Oil on museum quality, archival ampersand gessobord™ panel - 5” x 7”
Maybe it was having such fun with the silhouette in the little nude on the staircase that lead me to this sax player. I came across this image recently in a box of old slides that I had taken in New York's Washington Square Park back in the 70's. I like the crispness of the figure and his ax against the diffused background. He ain't Boots Randolph, but I remember he blew a mean sax. Odd that after all the years I've been going to New Orleans, I pick a guy in the Village as my first jazz player. Go figure.
I set my ipod on "genre - jazz" while painting this piece, which was slightly disconcerting, as it picked up all the jazz stuff including all the jazzy Christmas albums. I was too engrossed in my painting to change the setting and allowed Dexter Gordon and Wynton Marsalis to blow White Christmas and Winter Wonderland. It was odd to hear these tunes in July in Baltimore. Music, perhaps even more than smells, can dredge up old memories. I have never painted in silence and as anyone can tell you, my musical taste is all over the place. What wafts out of the studio frequently drives my wife crazy. During this sometimes seasonal interlude I heard the opening licks of "Hindustan" performed by the Preservation Hall Jazz Band. Here come those memories. Twice a year we met my Uncle Bob and his wife Joyce in New Orleans.

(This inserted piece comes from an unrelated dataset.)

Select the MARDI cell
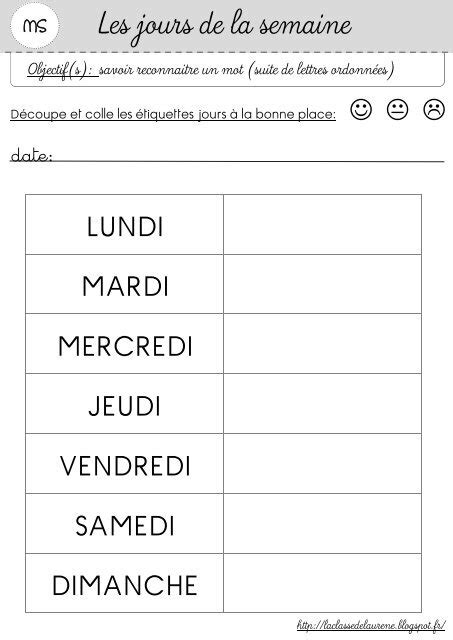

The last day of our visit would invariably find us having jazz brunch somewhere, be it Commander's Palace, Arnaud's or wherever. Bob played a wind instrument in the Navy band and was stationed in NYC in the late 50's. Though classically trained, he knew his jazz, so when the trio of musicians would come up to our table to solicit requests, Bob would, without fail, ask for "Hindustan." If one of the musicians was of a certain age, he and Bob would smile the knowing smile of recognition, and he would dig back in his dusty repertoire and have a go and the others would follow along, delighted in not having to play "When the Saints go Marching in" for the 10th time that morning.
Another "Bobism" was "close enough for jazz." Not said disparagingly, but referring to the improvisational nature of the music. If it is played too close to the original melody, jazz ceases to be jazz and is merely the original song. The laid back and relaxed attitude of jazz musicians also factors into the expression. Although he blew the english horn and oboe, I suspect Uncle Bob could wind a mean licorice stick (a.k.a. clarinet) if he wanted to, back in the day. He warned me to beware of girls that knew how to use chopsticks, as that meant they hung around with jazz musicians and artists, Chinese restaurants being cheap fare and often open very late or all night. Words to live by.